ALBANY – Three Albany State University Velma Fudge Grant Honors Program students presented research at Stanford University as a part of the Gandhi-King Global Initiative.
A historic gathering in October 2019 commemorated the 150th anniversary of Mahatma Gandhi’s birth through profound conversations between some of the foremost representatives and thinkers of nonviolence in the world. The event was hosted by Stanford’s Martin Luther King Jr., Research and Education Institute.
The ASU presentation, “How Gandhi and King Galvanized the Albany Movement,” featured research from Nia Kimbro, a sophomore nursing student; Krystal Pickett, a senior business student; and Kristin Martin, a junior chemistry student. Florence Lyons, director of the ASU Velma Fudge Grant Honors Program, oversaw the students’ research and provided feedback in preparation for the presentation.
“I am extremely proud of their accomplishments,” Lyons said. “The students received rave reviews for their performance by members of the audience.”
The students presented on various topics related to Ghandi and King.
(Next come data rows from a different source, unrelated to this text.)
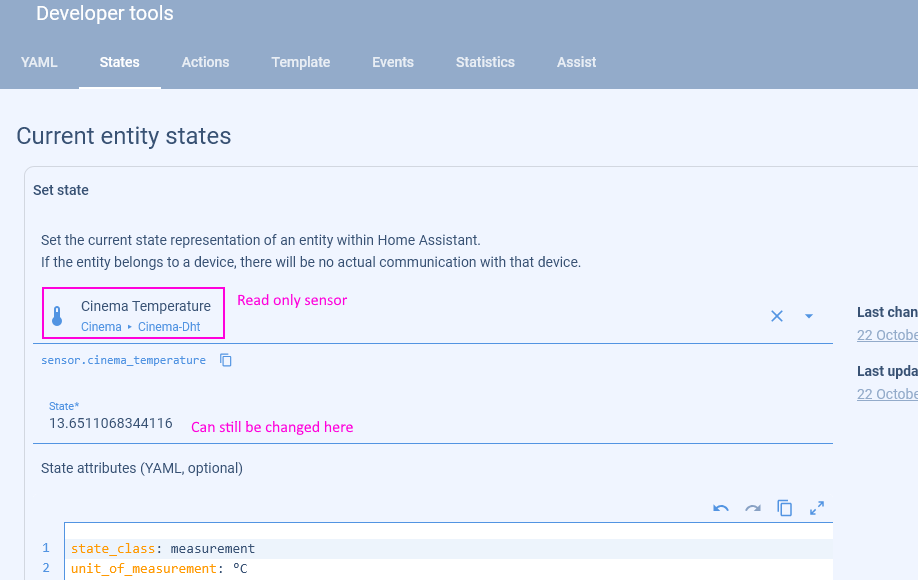
Task: Open the Actions tab
Action: (205, 62)
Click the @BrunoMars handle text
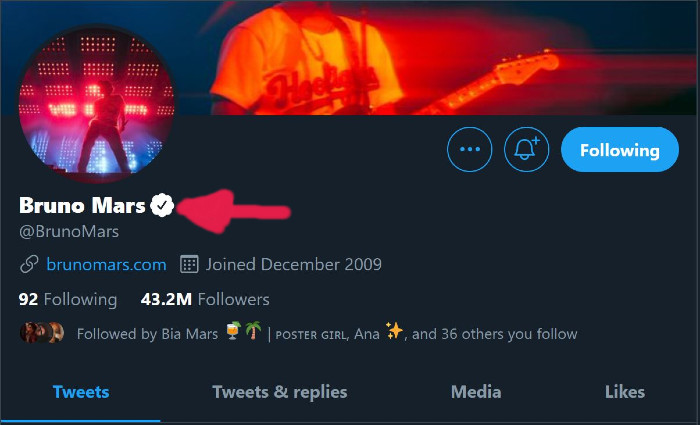Screen dimensions: 700x425 (x=69, y=232)
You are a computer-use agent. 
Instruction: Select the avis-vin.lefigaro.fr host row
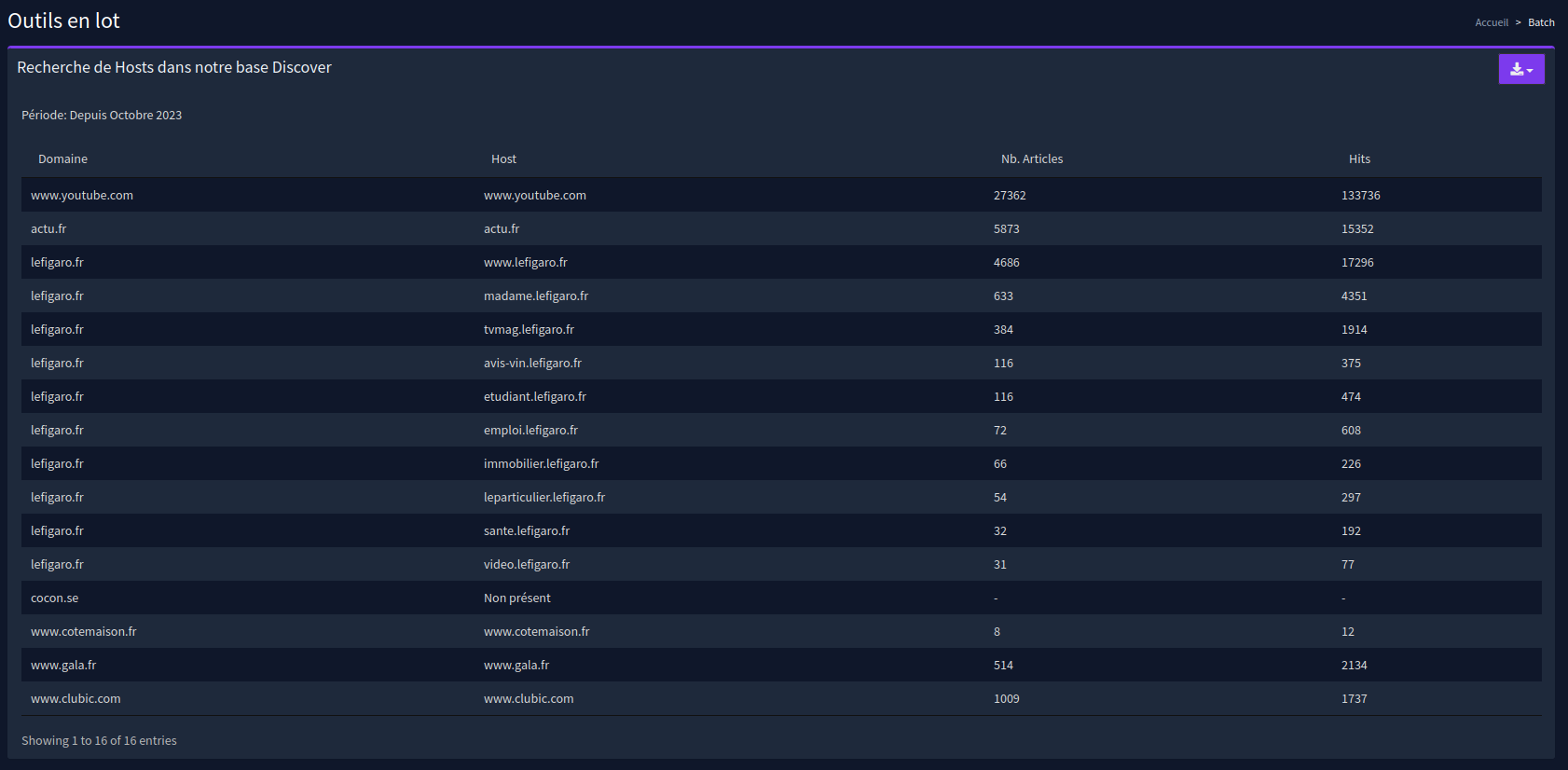tap(532, 364)
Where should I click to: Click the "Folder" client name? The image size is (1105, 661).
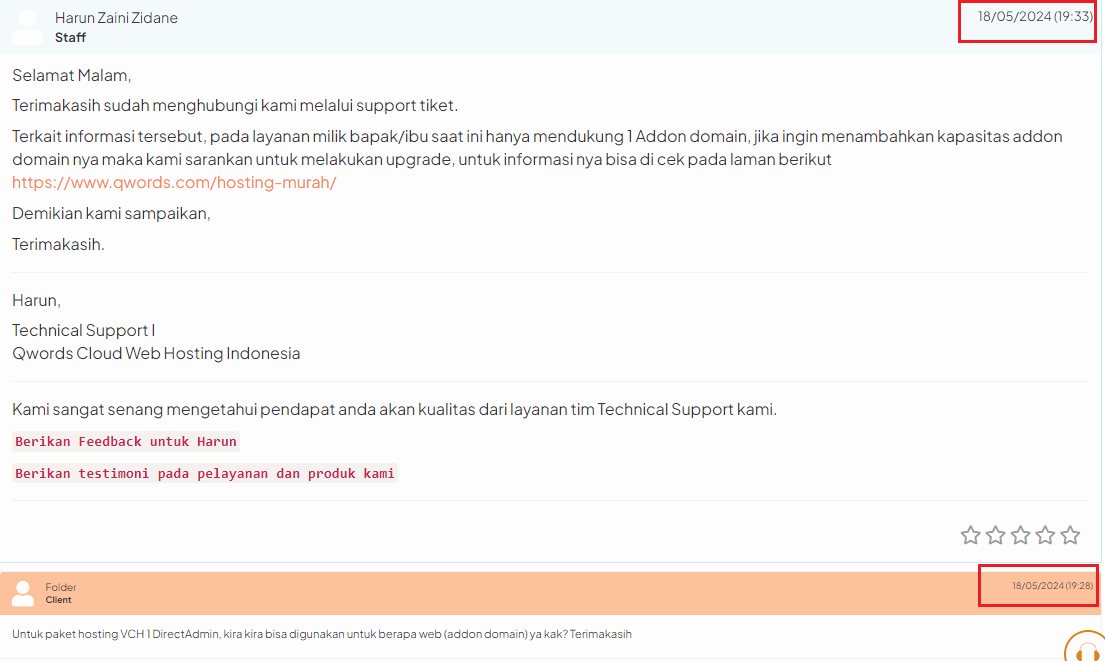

Kimbro’s presentation, “Pritchett and Gandhi: An Odd Pairing,” examined how Gandhi’s Salt Satyagraha inspired Albany Police Chief Laurie Prichett to devise a unique plan to foil the Albany Movement.
Pickett’s presentation, “King’s Gandhian Strategy for Southwest Georgia,” explored King’s strategy and marginal success in Albany.
Martin’s presentation, “Civil Rights and the Albany Aftermath,” examined the Albany Movement’s legacy.
“To be able to share with professors, experts and Ghandi’s granddaughter how powerful the connection was between the two leaders was empowering and life-changing,” Martin said. “I am forever grateful for the experience to present at Stanford University, with a special thanks to Dr. Florence Lyons for asking me to take on the opportunity.”